Calling Up the Empire: The British Military Use of Non-White Labor in France, 1916-1920

TitleCalling Up the Empire: The British Military Use of Non-White Labor in France, 1916-1920
Publication TypeThesis
Year of Publication1990
AuthorsKilson, Robin
Date Published1990

This dissertation examines how Britain sought to use a key resource of empire--namely, labor supply--in the First World War, the contradictions of racism and ideology this entailed, and the impulses towards transformation of her rule abroad that were generated. Britain's labor requirements in support of the trench warfare in France between 1914 and 1918 were enormous, and satisfied largely by the importation of some 230,000 non-white contract laborers from her colonies and dependencies, and from China, as well as by extensive exploitation of German POW labor. I approach the question from four distinct perspectives: (1) the development of official policy concerning the use of imported labor in France; (2) the experience of the workers there; (3) the economic and political impact of their importation on their home countries during and after the war; and (4) the overall implications of the wartime labor expedient on general imperial policy.

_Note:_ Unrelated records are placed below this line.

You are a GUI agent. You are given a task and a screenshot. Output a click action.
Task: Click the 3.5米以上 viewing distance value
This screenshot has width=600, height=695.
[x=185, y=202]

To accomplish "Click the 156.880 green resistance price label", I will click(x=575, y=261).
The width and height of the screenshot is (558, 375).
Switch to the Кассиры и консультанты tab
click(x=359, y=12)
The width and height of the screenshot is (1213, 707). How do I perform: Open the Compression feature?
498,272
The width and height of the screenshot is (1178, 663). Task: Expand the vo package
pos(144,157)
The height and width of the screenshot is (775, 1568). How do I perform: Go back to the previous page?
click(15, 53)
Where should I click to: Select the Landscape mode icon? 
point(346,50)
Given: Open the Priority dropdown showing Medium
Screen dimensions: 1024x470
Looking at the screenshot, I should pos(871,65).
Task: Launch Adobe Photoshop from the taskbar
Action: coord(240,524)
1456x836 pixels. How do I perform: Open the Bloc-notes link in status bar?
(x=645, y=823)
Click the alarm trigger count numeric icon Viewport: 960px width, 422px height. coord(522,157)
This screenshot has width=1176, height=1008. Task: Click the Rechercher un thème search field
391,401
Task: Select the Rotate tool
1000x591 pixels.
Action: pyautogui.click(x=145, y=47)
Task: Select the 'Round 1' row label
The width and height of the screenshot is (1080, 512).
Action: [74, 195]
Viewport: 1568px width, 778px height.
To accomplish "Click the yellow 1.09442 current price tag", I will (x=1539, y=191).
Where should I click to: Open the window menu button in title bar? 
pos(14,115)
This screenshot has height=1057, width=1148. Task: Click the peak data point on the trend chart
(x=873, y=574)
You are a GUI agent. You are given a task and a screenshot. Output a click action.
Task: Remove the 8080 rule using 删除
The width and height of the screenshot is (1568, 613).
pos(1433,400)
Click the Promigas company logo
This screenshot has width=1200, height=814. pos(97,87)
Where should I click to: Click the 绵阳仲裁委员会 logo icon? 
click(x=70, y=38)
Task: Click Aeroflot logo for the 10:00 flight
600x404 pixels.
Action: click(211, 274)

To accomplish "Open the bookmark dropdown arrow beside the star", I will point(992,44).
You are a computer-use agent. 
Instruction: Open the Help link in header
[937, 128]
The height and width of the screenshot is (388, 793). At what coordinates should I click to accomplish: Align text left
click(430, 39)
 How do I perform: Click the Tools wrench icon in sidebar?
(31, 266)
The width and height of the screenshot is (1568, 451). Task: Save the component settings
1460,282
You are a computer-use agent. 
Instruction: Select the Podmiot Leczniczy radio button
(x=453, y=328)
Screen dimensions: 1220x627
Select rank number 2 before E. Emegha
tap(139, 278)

To understand the development of official policy means examining British imperial ideology and assumptions about race relations. What tasks were colonial laborers deemed suited for? This issue was the theme of continued policy debate in London and in the colonial areas. These policy debates allow a first level of study. The actual economic organization of colonial labor comprises a second. The reservoirs of labor included South Africa, India, Egypt, the West Indies, and China. For three of these areas--Egypt, India and the West Indies--I study recruitment, contract details, training, utilization, and the reintegration of labor forces into their home economies after the war. This research task involves in turn a study of logistics and labor. Given that the war was the largest sustained military effort Britain had ever undertaken, that fighting was spread along an almost 500-mile front, and Britain's own male population had to be used for fighting itself, the needs were huge. How did colonial labor, with its multiplicity of skills and its different levels of integration into Western national societies and the British industrial economy, meet these requirements? This study contributes to our understanding of wartime economic organization and of an important interval in the history of Britain's dependencies.